Over the past few years the web design conversation has slowly been shifting away from responsive web design, and moving towards adaptive web design. While a lot of designers are currently designing all of their site outlines with a responsive framework, more and more industry professionals are starting to make the shift to adaptive. So, which is actually better – adaptive, or responsive?
What is Adaptive Web Design (AWD)?
Like responsive web design, AWD has been created to improve user experience across a number of devices. However, while responsive works to create a universal look and feel with one design that varies slightly from device to device, adaptive is taking a slightly different approach.
AWD has been designed to detect what device someone is using to view a website, and any device-specific features that could influence the user’s overall experience. This information is used to customise how the website appears and functions on different devices. While this is a revolutionary concept that can dramatically improve the experience of individual users, it sometimes results in a less consistent cross-device experience than responsive design.

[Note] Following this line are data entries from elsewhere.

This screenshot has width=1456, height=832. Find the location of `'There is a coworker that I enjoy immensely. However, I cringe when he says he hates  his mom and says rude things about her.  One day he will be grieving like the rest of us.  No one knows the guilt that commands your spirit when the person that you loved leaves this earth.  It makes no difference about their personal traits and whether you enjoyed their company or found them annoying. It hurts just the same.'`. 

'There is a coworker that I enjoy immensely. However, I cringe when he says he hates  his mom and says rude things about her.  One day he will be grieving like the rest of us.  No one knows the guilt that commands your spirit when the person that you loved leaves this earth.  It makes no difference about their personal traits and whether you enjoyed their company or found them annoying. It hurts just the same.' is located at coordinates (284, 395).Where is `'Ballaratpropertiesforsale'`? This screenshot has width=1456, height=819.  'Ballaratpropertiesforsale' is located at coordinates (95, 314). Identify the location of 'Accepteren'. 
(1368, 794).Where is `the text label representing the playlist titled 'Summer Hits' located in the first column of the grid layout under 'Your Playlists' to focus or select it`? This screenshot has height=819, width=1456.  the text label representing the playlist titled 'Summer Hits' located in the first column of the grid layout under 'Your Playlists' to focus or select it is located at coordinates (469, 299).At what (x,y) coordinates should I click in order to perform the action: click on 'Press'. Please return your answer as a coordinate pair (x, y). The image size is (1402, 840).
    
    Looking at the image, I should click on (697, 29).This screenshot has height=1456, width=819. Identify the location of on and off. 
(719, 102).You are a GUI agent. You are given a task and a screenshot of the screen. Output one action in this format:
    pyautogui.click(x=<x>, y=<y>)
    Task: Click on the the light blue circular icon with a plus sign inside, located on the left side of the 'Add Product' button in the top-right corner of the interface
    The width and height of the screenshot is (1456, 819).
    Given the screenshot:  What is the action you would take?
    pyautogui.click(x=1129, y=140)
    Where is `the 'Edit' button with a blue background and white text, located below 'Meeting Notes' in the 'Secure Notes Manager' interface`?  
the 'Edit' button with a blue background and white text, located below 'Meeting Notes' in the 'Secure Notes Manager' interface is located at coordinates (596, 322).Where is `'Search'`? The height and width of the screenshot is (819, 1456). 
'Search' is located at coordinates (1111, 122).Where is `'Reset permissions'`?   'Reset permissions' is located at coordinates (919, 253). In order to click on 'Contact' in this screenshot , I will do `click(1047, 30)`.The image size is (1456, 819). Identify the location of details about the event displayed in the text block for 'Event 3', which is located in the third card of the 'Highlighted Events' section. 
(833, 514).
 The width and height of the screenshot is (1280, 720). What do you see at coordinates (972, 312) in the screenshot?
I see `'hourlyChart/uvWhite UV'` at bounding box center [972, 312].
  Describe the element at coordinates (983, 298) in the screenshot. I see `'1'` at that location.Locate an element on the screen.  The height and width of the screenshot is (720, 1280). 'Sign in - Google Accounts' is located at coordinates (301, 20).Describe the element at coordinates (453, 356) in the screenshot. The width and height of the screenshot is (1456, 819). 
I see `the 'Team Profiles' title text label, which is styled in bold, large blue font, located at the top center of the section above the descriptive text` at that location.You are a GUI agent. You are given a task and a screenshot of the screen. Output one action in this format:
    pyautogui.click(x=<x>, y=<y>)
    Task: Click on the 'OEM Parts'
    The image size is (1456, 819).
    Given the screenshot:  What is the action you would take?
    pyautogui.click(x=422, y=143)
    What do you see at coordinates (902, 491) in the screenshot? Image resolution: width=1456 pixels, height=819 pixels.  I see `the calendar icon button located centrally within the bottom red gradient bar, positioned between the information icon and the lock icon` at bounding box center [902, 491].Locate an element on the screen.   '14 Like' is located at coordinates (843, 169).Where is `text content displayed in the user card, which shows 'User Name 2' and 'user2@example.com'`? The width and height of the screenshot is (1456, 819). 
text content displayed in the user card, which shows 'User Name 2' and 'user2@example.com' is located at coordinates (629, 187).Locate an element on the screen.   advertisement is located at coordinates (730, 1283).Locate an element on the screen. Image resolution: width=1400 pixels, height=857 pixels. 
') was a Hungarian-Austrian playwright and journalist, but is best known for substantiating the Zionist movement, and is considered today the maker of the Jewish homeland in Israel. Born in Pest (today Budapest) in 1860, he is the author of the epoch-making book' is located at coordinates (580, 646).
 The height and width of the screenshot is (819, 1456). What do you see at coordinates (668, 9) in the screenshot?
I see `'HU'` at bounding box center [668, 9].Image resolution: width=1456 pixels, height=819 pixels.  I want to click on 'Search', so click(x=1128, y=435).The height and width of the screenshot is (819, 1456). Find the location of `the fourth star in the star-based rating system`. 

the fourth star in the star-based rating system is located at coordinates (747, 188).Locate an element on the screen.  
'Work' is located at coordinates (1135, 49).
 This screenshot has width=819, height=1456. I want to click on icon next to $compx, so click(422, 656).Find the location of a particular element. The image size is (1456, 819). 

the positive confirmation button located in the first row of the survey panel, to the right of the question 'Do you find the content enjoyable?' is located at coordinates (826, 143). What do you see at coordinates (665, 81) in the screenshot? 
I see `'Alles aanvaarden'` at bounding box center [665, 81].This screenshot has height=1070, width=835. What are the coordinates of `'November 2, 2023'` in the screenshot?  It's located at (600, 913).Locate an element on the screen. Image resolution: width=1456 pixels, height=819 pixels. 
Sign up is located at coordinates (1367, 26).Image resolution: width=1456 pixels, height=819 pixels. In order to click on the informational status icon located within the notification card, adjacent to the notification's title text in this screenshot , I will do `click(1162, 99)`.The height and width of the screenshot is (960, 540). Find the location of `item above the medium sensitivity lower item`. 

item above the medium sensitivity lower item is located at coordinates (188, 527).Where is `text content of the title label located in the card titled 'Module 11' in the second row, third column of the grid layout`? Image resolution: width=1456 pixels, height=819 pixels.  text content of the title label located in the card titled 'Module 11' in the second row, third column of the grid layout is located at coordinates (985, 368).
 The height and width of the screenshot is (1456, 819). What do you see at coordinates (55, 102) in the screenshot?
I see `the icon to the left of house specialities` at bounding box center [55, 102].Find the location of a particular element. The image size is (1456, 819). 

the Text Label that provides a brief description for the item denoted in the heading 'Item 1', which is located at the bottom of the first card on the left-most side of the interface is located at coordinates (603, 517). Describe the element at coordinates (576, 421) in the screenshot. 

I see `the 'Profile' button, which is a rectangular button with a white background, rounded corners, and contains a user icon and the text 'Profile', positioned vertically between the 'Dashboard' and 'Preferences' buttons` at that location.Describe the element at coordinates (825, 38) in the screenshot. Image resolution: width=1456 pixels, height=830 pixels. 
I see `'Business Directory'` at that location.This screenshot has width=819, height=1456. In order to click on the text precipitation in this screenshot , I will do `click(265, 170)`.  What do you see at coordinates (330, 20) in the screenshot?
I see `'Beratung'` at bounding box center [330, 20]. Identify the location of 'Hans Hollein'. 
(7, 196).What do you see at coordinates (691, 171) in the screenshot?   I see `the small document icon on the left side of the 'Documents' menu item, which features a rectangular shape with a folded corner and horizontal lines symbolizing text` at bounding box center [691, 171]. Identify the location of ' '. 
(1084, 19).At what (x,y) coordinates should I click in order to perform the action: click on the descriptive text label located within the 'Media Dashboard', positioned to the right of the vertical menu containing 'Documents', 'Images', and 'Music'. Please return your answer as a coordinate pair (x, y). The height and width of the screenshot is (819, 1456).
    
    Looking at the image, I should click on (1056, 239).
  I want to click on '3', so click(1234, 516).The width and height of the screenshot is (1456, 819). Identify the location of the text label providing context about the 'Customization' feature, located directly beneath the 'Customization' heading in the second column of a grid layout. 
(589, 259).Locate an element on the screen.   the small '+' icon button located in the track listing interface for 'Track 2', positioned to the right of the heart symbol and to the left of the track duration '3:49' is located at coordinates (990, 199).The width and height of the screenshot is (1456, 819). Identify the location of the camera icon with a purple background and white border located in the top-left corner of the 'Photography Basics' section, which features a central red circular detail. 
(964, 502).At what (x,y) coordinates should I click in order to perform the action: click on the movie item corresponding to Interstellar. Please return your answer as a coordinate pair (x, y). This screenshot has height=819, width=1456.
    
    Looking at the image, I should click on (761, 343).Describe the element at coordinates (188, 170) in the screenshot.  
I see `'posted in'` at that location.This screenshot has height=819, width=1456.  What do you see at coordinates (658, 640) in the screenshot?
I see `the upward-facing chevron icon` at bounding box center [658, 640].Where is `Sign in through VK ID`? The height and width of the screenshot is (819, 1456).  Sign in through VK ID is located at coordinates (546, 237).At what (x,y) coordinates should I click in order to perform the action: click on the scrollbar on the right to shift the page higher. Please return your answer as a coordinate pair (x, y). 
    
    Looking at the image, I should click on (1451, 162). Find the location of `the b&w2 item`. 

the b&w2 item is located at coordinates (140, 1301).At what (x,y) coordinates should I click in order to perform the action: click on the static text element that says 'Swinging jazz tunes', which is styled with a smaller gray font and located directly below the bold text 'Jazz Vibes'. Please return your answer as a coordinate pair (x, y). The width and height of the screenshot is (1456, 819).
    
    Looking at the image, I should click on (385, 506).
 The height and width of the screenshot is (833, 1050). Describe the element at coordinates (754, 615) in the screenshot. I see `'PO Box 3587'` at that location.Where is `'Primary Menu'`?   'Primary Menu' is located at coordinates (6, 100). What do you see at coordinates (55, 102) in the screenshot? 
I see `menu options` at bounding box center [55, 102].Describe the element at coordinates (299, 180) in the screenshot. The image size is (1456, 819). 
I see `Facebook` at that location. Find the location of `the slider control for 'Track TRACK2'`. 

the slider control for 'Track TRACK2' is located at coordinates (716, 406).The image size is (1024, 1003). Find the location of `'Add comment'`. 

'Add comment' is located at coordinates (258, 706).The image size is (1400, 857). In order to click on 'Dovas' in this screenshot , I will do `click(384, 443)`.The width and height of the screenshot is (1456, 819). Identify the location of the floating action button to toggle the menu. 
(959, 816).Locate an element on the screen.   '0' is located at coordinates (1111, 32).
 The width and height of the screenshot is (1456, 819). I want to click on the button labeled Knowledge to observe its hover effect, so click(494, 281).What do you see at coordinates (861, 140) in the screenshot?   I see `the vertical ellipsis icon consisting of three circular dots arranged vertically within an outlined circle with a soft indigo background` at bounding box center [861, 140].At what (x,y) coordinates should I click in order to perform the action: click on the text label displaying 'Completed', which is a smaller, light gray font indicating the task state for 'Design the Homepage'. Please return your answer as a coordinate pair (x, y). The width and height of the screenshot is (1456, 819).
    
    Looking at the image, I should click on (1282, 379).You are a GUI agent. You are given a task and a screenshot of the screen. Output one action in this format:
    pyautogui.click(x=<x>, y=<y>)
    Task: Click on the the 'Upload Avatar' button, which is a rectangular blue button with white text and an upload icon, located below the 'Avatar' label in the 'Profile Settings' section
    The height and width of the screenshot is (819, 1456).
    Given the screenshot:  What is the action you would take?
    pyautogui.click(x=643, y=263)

However, one of the biggest advantages of an adaptive UI is that it can’t actually be seen, so you won’t feel the hand of the designer when browsing the website.
How Does Adaptive Differ to Responsive?
There are definitely similarities between the two user interfaces, however, there are differences in the HTML and CSS, which will change the way information is delivered to users.
Responsive is client-side, which means a page is delivered to a device as it is, and then the browser on the device will change how the page appears to suit the specifications of that device.
On the other side of the spectrum, adaptive design is server-side, which means the server (where the site is hosted) will detect the attributes of a device before the site is delivered. This means the device will automatically load a version of the site that has been specifically optimised for its specifications.
What does this mean? Essentially, for adaptive the server is doing the heavy-lifting, while for responsive, the device is doing the bulk of the work.
Adaptive also differs to responsive in the sense that less information needs to be downloaded on the user’s end, which will make adaptive websites a little faster to load. Each UI will also impact how a designer designs a website, as adaptive uses multiple templates for a single website, while responsive uses a single, flexible template.
The Benefits of AWD
In terms of ease-of-use, many users have cited that websites that utilise adaptive design are faster and more efficient to use. There’s also more flexibility from both a design and user’s perspective, as changes can be made to the code to change a specific feature, without impacting the rest of the site.
From a design perspective, AWD encourages designers to think more deeply about their content strategies. Because each site is designed specifically for different devices, the design stage is heavily revolved around functionality. How each element works, and how users engage with the website is something you can achieve in a way that’s unique to the user and device, with an almost personalised experience.
Giving a definitive answer of which is better – adaptive or responsive – is difficult, as it depends on the specific designer, the website, and of course the site users.
So, is adaptive design for you? The answer should come down to one question, what’s best for the users?